Buyout firms that contact private credit funds to gauge their interest in backing multibillion-dollar acquisitions are finding that only specific types of borrowers are getting a call back these days.
Buyout firms that contact private credit funds to gauge their interest in backing multibillion-dollar acquisitions are finding that only specific types of borrowers are getting a call back these days.
Lenders in the $1.4 trillion private credit market are favoring industries that are expected to perform relatively well in a recession, such as technology and health care. This is according to private credit managers.
According to Mike Patterson, a governing partner at HPS Investment Partners, lenders and private equity firms are currently seeking out investment opportunities in industries that are likely to be relatively resilient in the face of a challenging macroeconomic outlook. Software and healthcare are two sectors that have historically shown relatively little sensitivity to economic downturns.
As investment banks pull back from lending, private credit managers are increasingly being asked to finance big deals. The market for high-yield bonds and leveraged loans remains challenging, making it difficult for companies to obtain the financing they need. As a result, private credit managers are playing a larger role in providing the financing that companies need to grow and expand.
Just before Christmas, Sixth Street led a $2.25 billion financing to support Advent International Corp.'s acquisition of satellite owner and weather forecaster Maxar Technologies. In Europe, Goldman Sachs Asset Management LP led a group of four lenders in a €700 million ($741 million) loan backing the acquisition of Italian pharmaceutical firm Neopharmed Gentili SpA.
Announced private-equity deals for targets in North America and Western Europe have declined significantly over the past six months, according to data compiled by Bloomberg. However, the proportion of deals that are seeking financing from private credit managers is up significantly, market participants say.
"As there is a lot of demand for our capital, lenders can be choosy now," said David Golub, president of Golub Capital. "We are focused on providing good loans to companies that are likely to do well even if market conditions or macro-economic conditions become more challenging."

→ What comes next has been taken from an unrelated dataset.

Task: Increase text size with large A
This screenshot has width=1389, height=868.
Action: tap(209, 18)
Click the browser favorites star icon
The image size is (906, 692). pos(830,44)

Companies in certain segments of the health-care industry are often seen as more resilient during recessions. This is because they often have long-term contracts and less volatile demand for their services.

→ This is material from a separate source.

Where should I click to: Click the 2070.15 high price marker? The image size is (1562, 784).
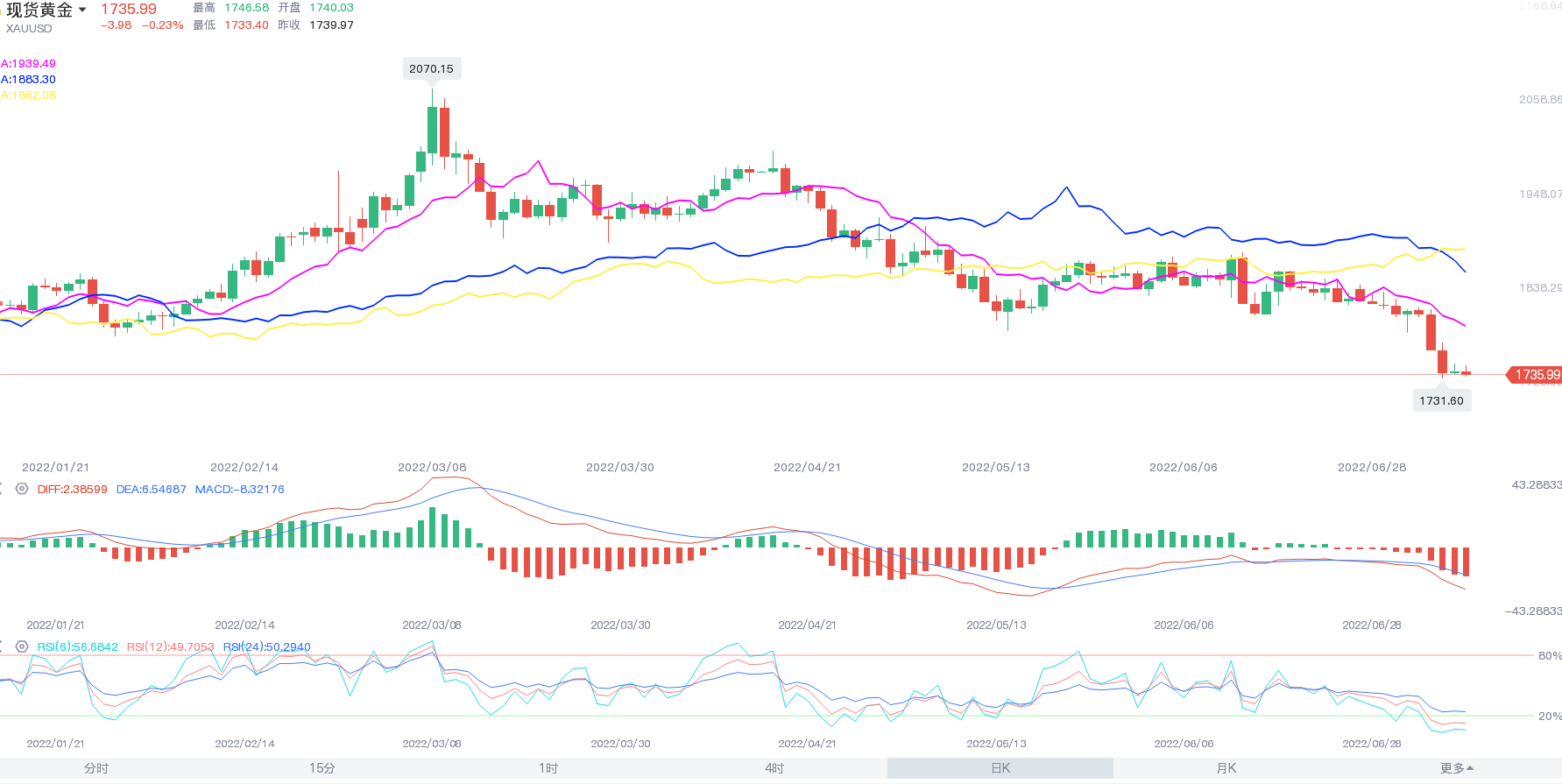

Software companies are receiving a lot of attention from private credit lenders within the technology industry. Even fast-growing companies that don't generate positive earnings can get financing from banks.

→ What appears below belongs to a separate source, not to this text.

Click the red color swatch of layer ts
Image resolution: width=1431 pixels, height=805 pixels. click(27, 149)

Several firms, including Sixth Street, Blackstone Inc., and Apollo Global Management, have recently invested heavily in the buyouts of companies such as Coupa Software Inc., which helps businesses manage their spending.
Datto's $3.7 billion financing round shows the immense private credit firepower that is available to companies today. This is a huge vote of confidence in Datto's business model and growth prospects. With this funding, Datto will be able to continue to invest in its product and go-to-market initiatives, as well as expand its global footprint.
A blue owl-led group has provided a $2.5 billion loan for the Avalara buyout. This will help the company finance its acquisition of a tax software provider.
Blackstone and Arcmont have joined forces in a record $4.4 billion direct lending deal. This is one of the largest such deals ever completed, and it will provide much-needed financing to businesses around the world. The two companies have a long history of working together, and this latest deal is sure to be a success.
Private Credit Club has secured $2.9 billion in debt financing for the ManTech buyout. This is one of the largest buyouts in recent years, and Private Credit Club was able to secure very favorable terms for the deal.
A group of investors led by Blackstone has provided $5 billion in debt financing for Zendesk. This financing will help Zendesk continue to grow its business and invest in new products and services.
According to Golub, good software companies have a stable core business and a predictable growth trajectory. They also have solutions that enable business clients to be more effective and to save money.
He said that companies who understand their customers well can renew their subscriptions at high rates, up-sell improvements and other products, and bring on new customers.
Recurring-revenue loans are a type of loan in which credit metrics are based on a measure of recurring sales, rather than earnings. This year, deals for Avalara Inc. and Zendesk Inc. were structured using this format.
Patterson noted that another key driver for software deals is the dramatic drop in value for some publicly traded companies - something that doesn't happen in the healthcare industry.
According to one industry expert, buyout funds can take advantage of current market conditions to buy up software firms that have seen their value drop by 80%. He noted that larger private lenders are in a good position to take advantage of these opportunities, as they are the ones that are most often contacted by potential sellers.